START Recorded data

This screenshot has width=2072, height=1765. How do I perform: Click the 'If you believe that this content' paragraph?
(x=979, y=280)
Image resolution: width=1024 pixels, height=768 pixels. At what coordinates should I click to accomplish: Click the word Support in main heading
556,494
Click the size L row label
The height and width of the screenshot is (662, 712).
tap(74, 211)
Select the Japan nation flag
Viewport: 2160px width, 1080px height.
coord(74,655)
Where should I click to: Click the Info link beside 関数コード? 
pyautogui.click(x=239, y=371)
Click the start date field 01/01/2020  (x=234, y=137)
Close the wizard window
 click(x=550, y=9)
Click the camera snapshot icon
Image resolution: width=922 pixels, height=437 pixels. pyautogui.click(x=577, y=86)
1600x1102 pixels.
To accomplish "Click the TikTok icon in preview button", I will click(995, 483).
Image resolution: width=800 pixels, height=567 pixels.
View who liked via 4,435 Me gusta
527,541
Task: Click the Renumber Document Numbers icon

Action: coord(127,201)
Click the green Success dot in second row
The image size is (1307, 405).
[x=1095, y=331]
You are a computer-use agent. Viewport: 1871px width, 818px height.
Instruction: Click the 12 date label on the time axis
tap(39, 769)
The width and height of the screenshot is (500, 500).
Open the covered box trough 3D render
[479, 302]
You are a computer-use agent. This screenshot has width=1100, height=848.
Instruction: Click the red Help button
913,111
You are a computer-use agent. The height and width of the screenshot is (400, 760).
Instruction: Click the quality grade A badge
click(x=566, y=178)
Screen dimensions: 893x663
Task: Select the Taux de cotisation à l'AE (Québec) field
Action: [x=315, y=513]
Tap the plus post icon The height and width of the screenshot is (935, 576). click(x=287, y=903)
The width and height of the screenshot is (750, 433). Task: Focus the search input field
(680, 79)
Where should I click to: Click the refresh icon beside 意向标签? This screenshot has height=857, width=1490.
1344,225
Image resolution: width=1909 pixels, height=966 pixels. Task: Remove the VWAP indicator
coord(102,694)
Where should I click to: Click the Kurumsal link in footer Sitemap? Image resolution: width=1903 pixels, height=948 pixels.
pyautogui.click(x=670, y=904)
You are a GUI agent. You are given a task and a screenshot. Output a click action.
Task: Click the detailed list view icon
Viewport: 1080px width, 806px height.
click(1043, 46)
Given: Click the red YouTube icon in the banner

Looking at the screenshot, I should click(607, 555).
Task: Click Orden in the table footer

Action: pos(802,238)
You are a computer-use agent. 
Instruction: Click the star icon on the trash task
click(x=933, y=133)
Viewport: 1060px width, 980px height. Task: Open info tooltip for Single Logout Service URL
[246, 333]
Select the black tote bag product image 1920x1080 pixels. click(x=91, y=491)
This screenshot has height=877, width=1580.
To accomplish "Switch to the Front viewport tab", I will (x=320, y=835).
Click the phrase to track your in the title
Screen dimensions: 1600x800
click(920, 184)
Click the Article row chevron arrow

END Recorded data

Go through the entries and return each line where the word "computer" appears.

Result of this exercise:
You are a computer-use agent. Viewport: 1871px width, 818px height.
You are a computer-use agent. This screenshot has width=1100, height=848.
You are a computer-use agent. The height and width of the screenshot is (400, 760).
You are a computer-use agent. 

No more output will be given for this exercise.